Of course, I use the word "stifled" cautiously because, quite honestly, the very things that can make Anderson a maddening filmmaker are also those things that help to make him one of this generation's most visionary and expressive auteurs. Even when I haven't particularly cared for an Anderson creation, I have nearly always admired and respected his work and integrity.

While many considered Anderson's last film Moonrise Kingdom to be on the maddening end of the Anderson scale, the simple truth is that it was and remains one of my favorites of Anderson's films because it felt to me like he was taking greater risks and creating characters of a richer humanity acting both humanely and inhumanely in his very illusory world.

The Grand Budapest Hotel is a truly sublime moviegoing experience, possessing everything we've grown to love and hate about Anderson's meticulously manifested worlds while creating characters who live and breathe and dance and fuck and fight in this world. The Grand Budapest Hotel is very nearly a masterpiece, yet much like the world he's created it falls shy of perfection because perfection, in reality, is nothing but an illusion anyway.

Inspired by the writings of Stefan Zweig, an Austrian Jewish writer extraordinarily popular in the 1920's and 30's who escaped Austria in 1934 just after Hitler began rising to power and moved first to England then New York City and, finally, he and his wife located in the country of Brazil. A lifelong pacifist, Zweig's writings over his latter years became increasingly despondent as he watched intolerance and authoritarianism grow in the world. Finally, in 1942 Zweig and his wife committed suicide while holding hands side-by-side.

While such a description may make you hesitant to watch a film such as The Grand Budapest Hotel, you may rest assured that Anderson's film is only inspired by Zweig's writings yet it is very much an Anderson cinematic beast all its own. It is simultaneously joyous and melancholy, innocent yet despairing. The main character in the film is M. Gustave, played with absolute magnificence by Ralph Fiennes, an actor of Shakespearean experience who captures every minute nuance of Anderson along with the eloquence of every word and the importance of every single syllable. M. Gustave is the concierge extraordinaire of the grandest hotel in the fictional European country of Zubrowka in the year of 1932 when much of what occurs in the film takes place.

Actually, the film kicks off in typical Anderson fashion as we first spy a young woman in what is meant as modern day in the small town of Lutz as she approaches a town center where she pays a most appropriate tribute to the esteemed author of a book called "The Grand Budapest Hotel." Then, we flash back to 1985 where we see that author (played by Tom Wilkinson) preparing to give a radio show on how he came to write the book. Finally, we flash back even further as the now younger author (now played by Jude Law) taking up residence in what was by then a very run down hotel that has long ago left its best days behind. The hotel's mysterious owner, Mr. Moustafa (played as an adult by F. Murray Abraham), becomes enchanted by this writer's curiosity and agrees to share the story of how he came to own The Grand Budapest Hotel.

▶ Requirement
In the review of The Grand Budapest Hotel, who plays the concierge M. Gustave?

▶ Data extract
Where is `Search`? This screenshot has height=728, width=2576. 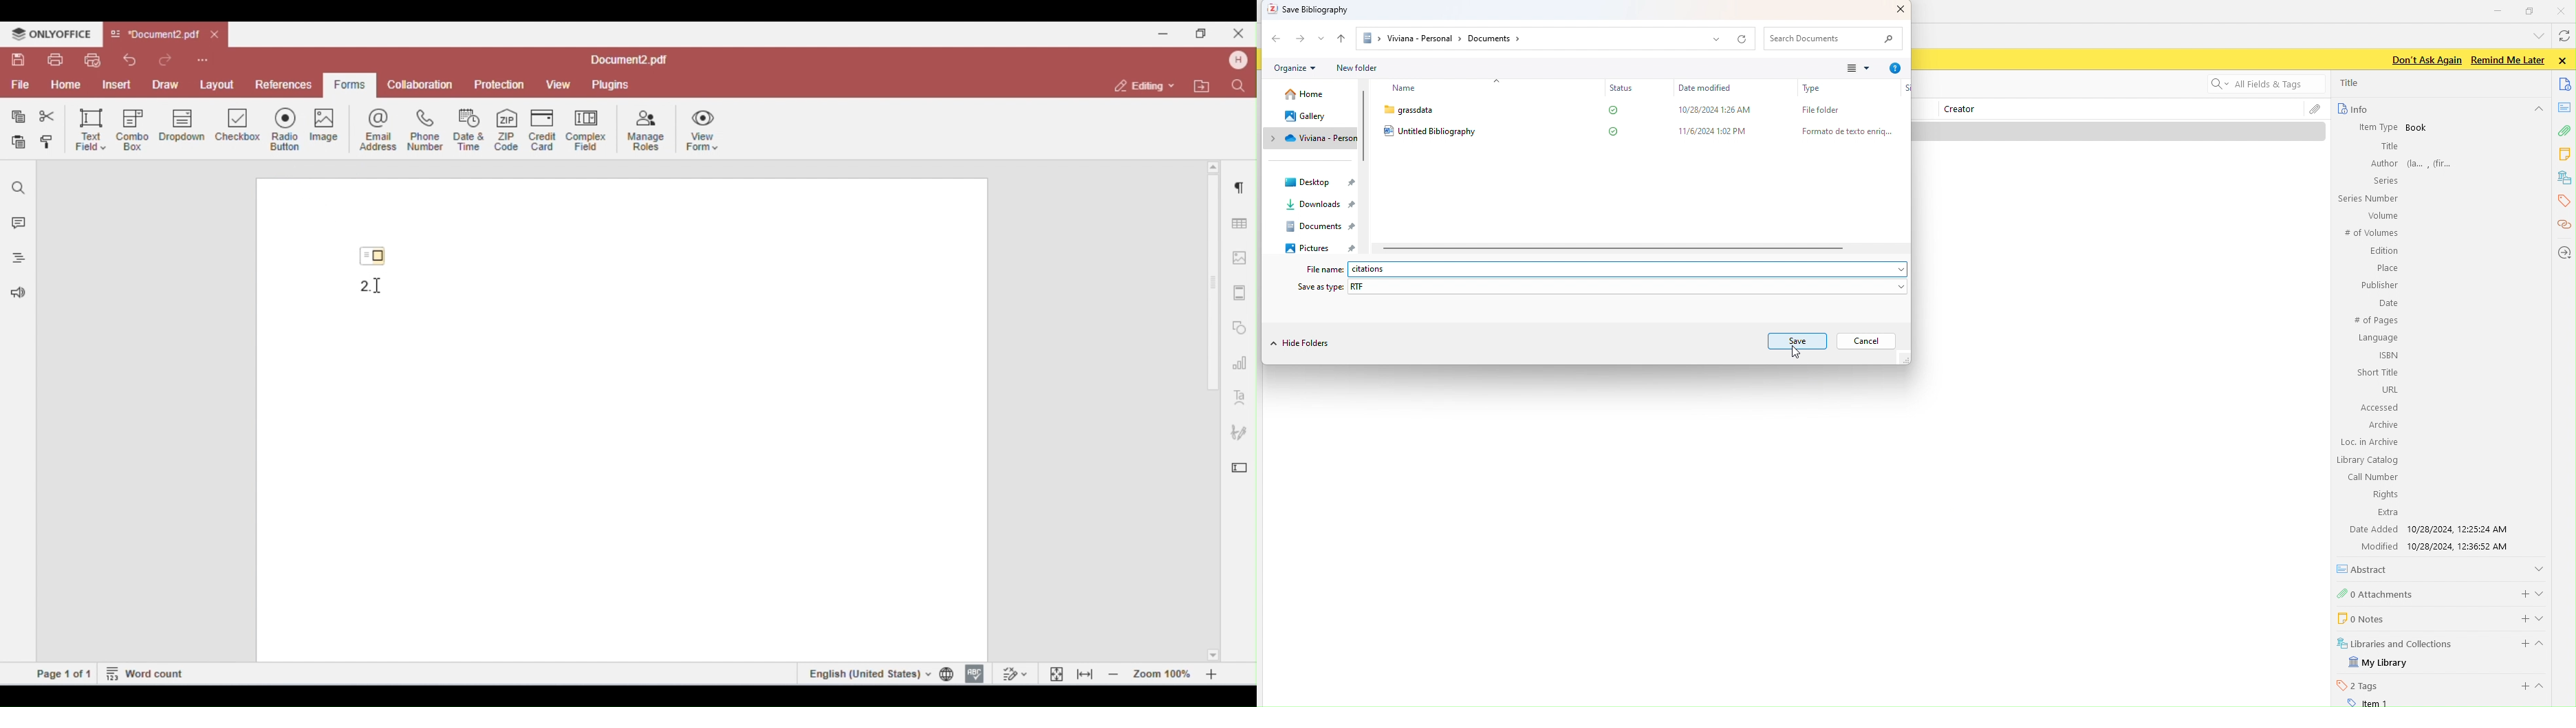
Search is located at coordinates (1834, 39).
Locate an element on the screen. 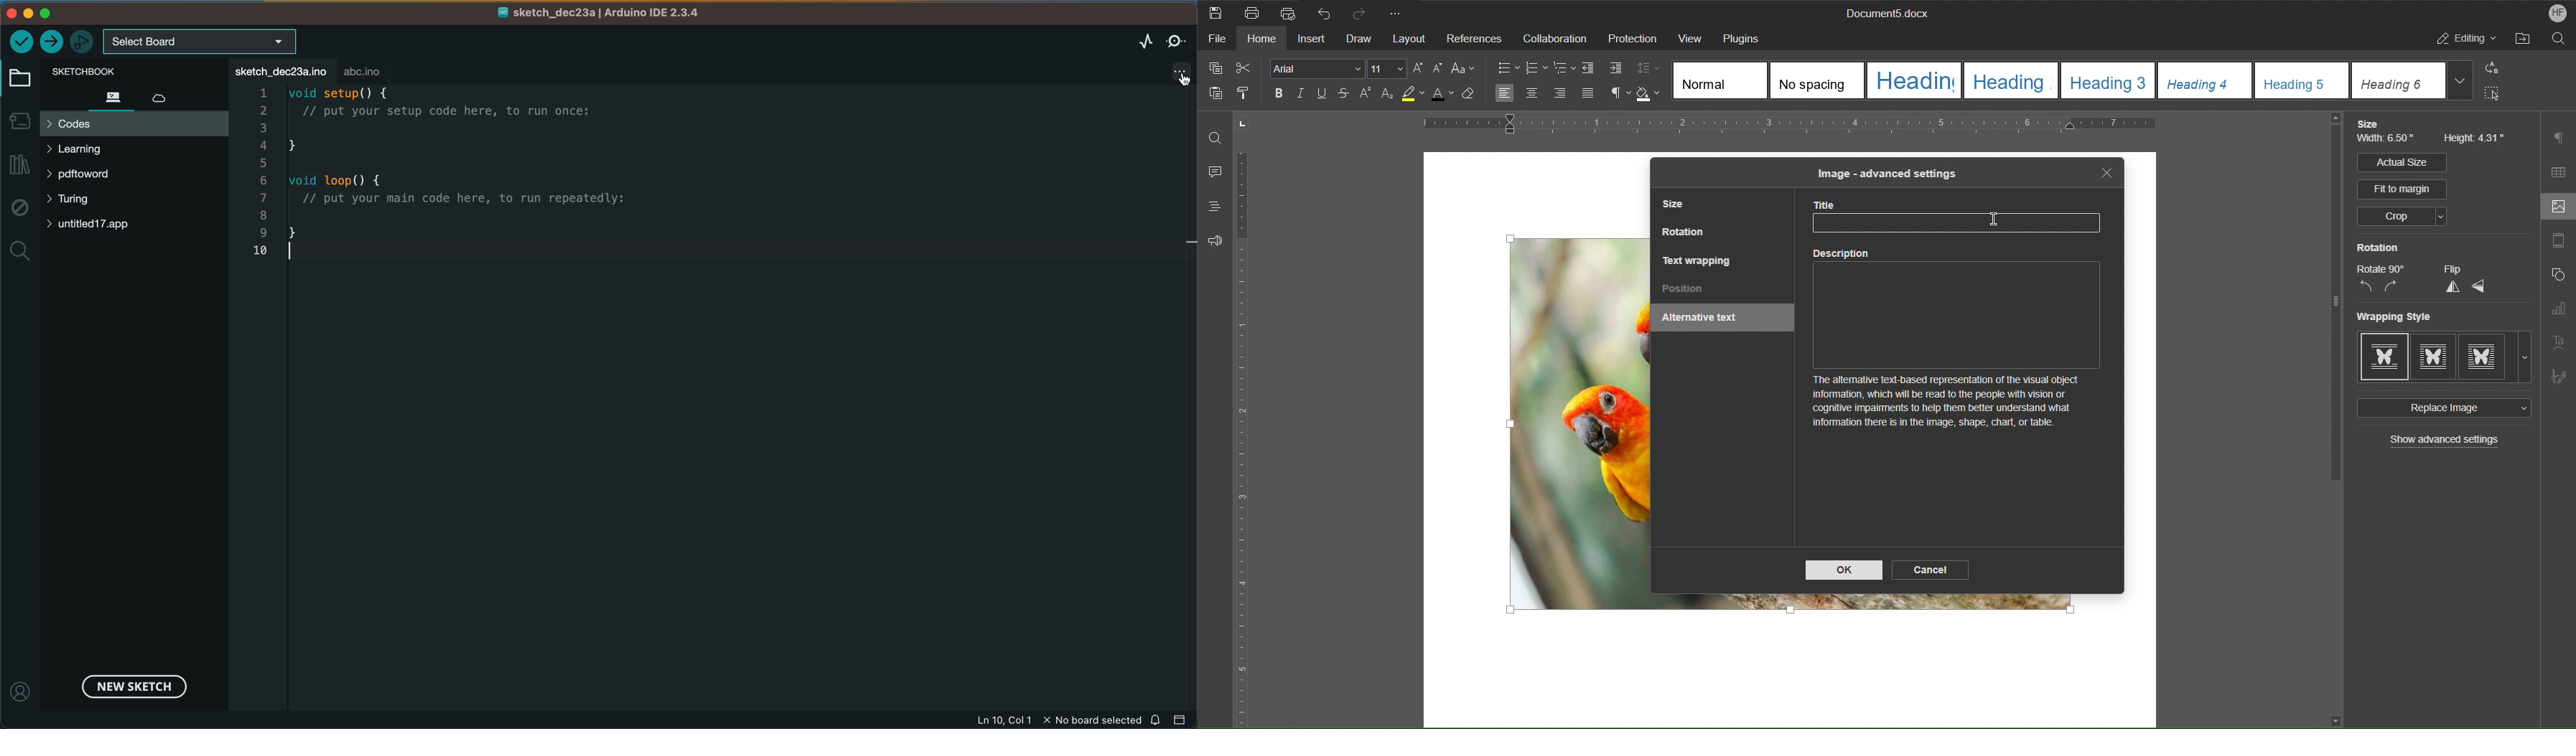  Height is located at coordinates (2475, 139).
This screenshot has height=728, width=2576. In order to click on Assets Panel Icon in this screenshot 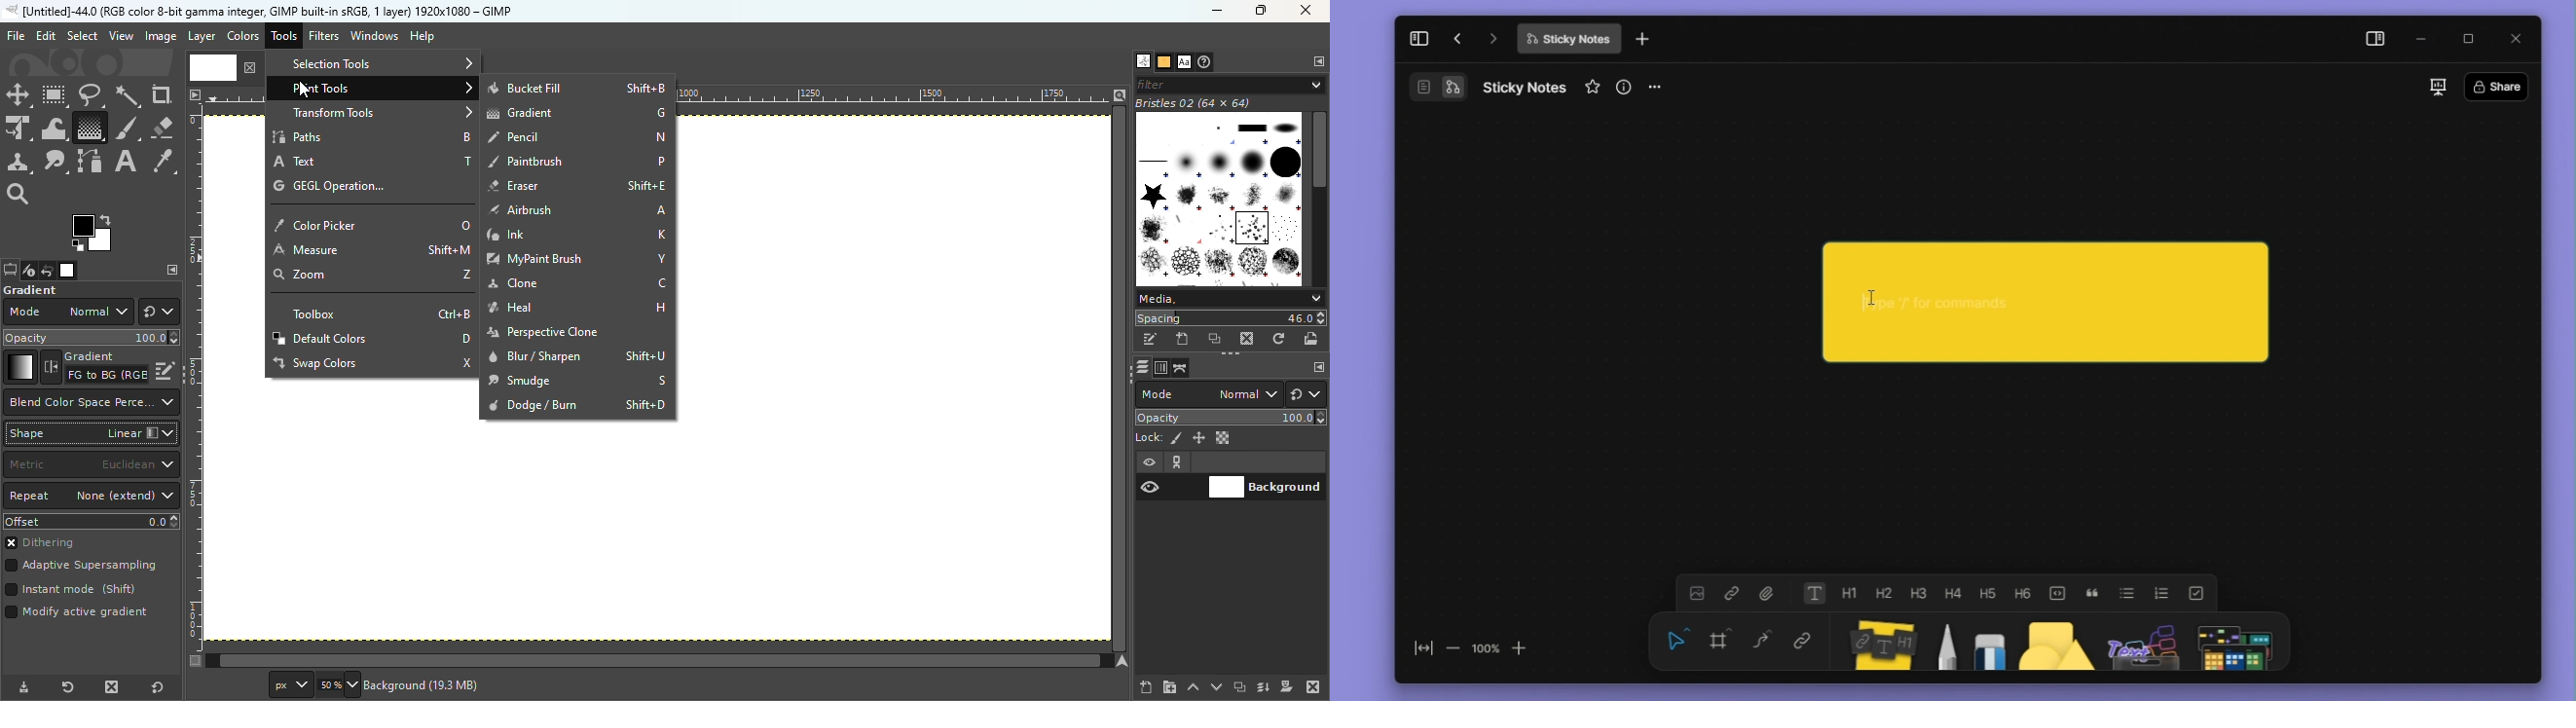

▶ Response to the exercise
Ralph Fiennes